Which city has the most fragmented government? Not Chicago. In American Metropolitics: The New Suburban Reality Minnesota state senator and polymath Myron Orfield tabulates census data to show that the metropolitan area with the most county, municipality, and township governments per 100,000 residents is Pittsburgh, with 17.7. Chicago places ninth, with only 6.6. Least fragmented, by this measurement, are San Diego (0.7) and Los Angeles and Phoenix (both 1.2).
Things you can’t do by the numbers. Writing in Commonweal (June 15), Margery Frisbie recalls that the late Monsignor John Egan–revered for “enfranchising lay people, women, blacks, Jews, Muslims, the poor, and the homeless”–almost didn’t qualify for the priesthood because Greek and Latin were too hard for him at Quigley Preparatory Seminary. “Egan, you didn’t quite make it,” Father George Beemsterboer told him. “But I’m shading your grades a few points because we need priests who are kind more than we need priests who know Latin.”
Climate forecasting models for Illinois “tend to agree on some things, such as the likelihood of hotter and drier summers,” writes James Krohe Jr. in Illinois Issues (April). “They disagree about nearly everything else. The degree of uncertainty in climate forecasts is significant.

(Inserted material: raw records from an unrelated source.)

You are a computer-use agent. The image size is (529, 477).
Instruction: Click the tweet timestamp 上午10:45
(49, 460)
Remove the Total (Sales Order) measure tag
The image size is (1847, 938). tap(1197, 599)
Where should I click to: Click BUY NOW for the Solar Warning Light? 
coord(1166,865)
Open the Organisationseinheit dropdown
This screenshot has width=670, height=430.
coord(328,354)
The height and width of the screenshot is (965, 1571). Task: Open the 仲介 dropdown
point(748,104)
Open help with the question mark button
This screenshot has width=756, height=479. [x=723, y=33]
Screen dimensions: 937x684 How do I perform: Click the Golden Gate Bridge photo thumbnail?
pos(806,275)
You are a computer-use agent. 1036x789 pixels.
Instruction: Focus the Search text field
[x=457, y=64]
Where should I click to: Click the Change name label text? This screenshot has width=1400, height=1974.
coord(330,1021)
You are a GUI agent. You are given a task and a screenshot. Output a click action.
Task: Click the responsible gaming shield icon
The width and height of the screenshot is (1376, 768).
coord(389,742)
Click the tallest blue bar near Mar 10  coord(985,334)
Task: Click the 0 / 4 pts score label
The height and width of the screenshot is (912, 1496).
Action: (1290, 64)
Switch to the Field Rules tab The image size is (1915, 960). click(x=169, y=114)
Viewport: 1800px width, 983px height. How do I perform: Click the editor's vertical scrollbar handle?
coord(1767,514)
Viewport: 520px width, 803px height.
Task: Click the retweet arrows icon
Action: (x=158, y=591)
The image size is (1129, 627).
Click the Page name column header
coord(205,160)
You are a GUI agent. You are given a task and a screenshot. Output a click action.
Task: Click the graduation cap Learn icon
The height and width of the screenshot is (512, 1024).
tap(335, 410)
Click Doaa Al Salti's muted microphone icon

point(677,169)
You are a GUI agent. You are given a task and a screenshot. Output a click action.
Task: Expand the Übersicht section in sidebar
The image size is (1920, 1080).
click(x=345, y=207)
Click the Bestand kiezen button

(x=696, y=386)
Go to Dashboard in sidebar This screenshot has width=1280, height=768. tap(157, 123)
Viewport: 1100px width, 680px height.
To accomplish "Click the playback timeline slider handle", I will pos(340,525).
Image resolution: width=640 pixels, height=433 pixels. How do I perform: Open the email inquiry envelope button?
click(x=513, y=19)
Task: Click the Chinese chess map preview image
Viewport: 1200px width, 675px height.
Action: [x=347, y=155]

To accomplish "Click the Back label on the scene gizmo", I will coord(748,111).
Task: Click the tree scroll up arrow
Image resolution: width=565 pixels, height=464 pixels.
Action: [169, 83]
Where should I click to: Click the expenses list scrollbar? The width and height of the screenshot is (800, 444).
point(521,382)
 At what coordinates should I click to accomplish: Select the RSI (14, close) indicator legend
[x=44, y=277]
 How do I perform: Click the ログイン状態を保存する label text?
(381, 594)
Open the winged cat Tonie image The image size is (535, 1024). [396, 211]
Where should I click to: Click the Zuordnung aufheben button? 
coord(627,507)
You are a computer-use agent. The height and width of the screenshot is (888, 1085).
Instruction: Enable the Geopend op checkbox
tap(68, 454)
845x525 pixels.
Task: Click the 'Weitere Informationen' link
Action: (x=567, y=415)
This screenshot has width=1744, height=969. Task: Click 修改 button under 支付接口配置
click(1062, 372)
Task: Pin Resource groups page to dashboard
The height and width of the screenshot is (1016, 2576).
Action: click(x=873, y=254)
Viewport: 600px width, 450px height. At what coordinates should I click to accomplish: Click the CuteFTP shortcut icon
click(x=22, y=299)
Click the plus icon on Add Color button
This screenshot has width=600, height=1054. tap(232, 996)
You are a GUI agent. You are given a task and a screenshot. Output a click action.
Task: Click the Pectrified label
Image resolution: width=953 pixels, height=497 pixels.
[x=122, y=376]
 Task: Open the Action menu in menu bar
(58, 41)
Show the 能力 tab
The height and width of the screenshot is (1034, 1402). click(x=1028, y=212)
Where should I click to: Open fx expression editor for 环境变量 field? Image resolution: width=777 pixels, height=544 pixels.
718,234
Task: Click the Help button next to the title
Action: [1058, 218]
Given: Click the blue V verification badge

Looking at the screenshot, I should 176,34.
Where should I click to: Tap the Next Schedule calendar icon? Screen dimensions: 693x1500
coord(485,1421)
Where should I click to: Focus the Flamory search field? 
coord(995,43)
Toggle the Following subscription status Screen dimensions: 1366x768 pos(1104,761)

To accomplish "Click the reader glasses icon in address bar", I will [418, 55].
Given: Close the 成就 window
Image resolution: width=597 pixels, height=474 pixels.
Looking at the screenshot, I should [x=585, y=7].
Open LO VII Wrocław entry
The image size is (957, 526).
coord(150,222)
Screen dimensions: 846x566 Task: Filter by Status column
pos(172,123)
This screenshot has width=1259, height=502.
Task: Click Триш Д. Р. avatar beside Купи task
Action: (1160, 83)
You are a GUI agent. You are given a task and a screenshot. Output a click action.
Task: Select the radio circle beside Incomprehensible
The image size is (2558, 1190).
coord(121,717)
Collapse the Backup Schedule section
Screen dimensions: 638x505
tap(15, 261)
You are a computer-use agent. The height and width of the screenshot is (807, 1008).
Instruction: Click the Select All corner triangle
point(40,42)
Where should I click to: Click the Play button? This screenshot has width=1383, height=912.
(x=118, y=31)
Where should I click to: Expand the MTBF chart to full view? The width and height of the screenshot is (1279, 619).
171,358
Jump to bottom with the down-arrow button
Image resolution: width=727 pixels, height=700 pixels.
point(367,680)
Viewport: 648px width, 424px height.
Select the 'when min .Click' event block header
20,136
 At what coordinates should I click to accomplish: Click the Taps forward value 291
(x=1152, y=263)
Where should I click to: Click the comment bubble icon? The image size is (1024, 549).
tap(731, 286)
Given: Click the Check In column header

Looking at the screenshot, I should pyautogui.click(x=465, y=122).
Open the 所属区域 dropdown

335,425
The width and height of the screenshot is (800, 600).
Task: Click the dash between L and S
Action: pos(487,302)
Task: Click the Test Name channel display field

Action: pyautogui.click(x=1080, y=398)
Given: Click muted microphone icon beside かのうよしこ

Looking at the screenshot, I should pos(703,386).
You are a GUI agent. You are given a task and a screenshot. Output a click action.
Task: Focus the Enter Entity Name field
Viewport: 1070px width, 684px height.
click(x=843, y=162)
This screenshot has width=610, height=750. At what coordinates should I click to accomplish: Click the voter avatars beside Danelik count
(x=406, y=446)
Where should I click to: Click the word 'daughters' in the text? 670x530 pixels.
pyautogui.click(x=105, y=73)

Estimates of future Illinois corn yields reported in 1997 by the U.S. EPA, for example, ranged from hardly any change to declines of up to a third. Soybean yields under the same projections could drop by 24 percent (soybeans don’t like heat) or increase by 13 percent (they like extra rain and carbon dioxide). A more recent analysis that took into account more factors suggests soybean yields may nearly double.”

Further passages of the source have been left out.